By Mary Louise Roberts. Ignore the lascivious subtitle: this is a serious book about how a conquering army—even if it be one your “allies”—treats the host population, especially its womenfolk.
How do you convince men to charge across heavily mined beaches into deadly machine-gun fire? Do you appeal to their bonds with their fellow soldiers, their patriotism, their desire to end tyranny and mass murder? Certainly, but if you’re the U.S. Army in 1944, you also try another tack: you dangle the lure of beautiful French women, waiting just on the other side of the wire, ready to reward their liberators in so many ways.
That’s not the picture of the Greatest Generation that we’ve been given, but it’s the one Roberts paints to devastating effect in What Soldiers Do. Drawing on an incredible range of sources, including news reports, propaganda and training materials, official planning documents, wartime diaries, and memoirs, Roberts tells the fascinating and troubling story of how the U.S. military command systematically spread—and then exploited—the myth of French women as sexually experienced and available. The resulting chaos—ranging from flagrant public acts with prostitutes to outright rape and rampant venereal disease—horrified the war-weary and demoralized French population.

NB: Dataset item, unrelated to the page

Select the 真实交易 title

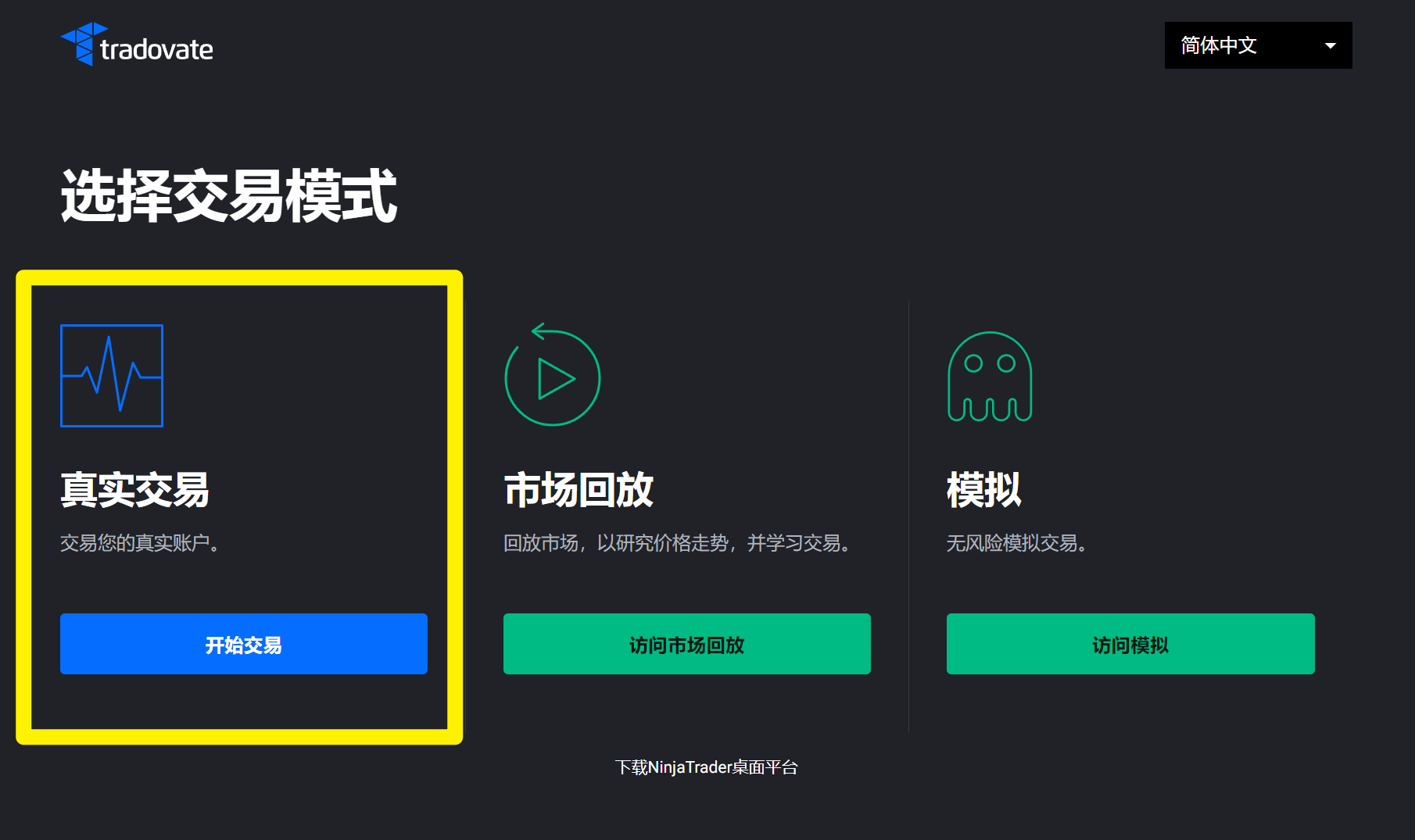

The sexual predation, and the blithe response of the American military leadership, also caused serious friction between the two nations just as they were attempting to settle questions of long-term control over the liberated territories and the restoration of French sovereignty.
While never denying the achievement of D-Day, or the bravery of the soldiers who took part, What Soldiers Do reminds us that history is always more useful—and more interesting—when it is most honest, and when it goes beyond the burnished beauty of nostalgia to grapple with the real lives and real mistakes of the people who lived it.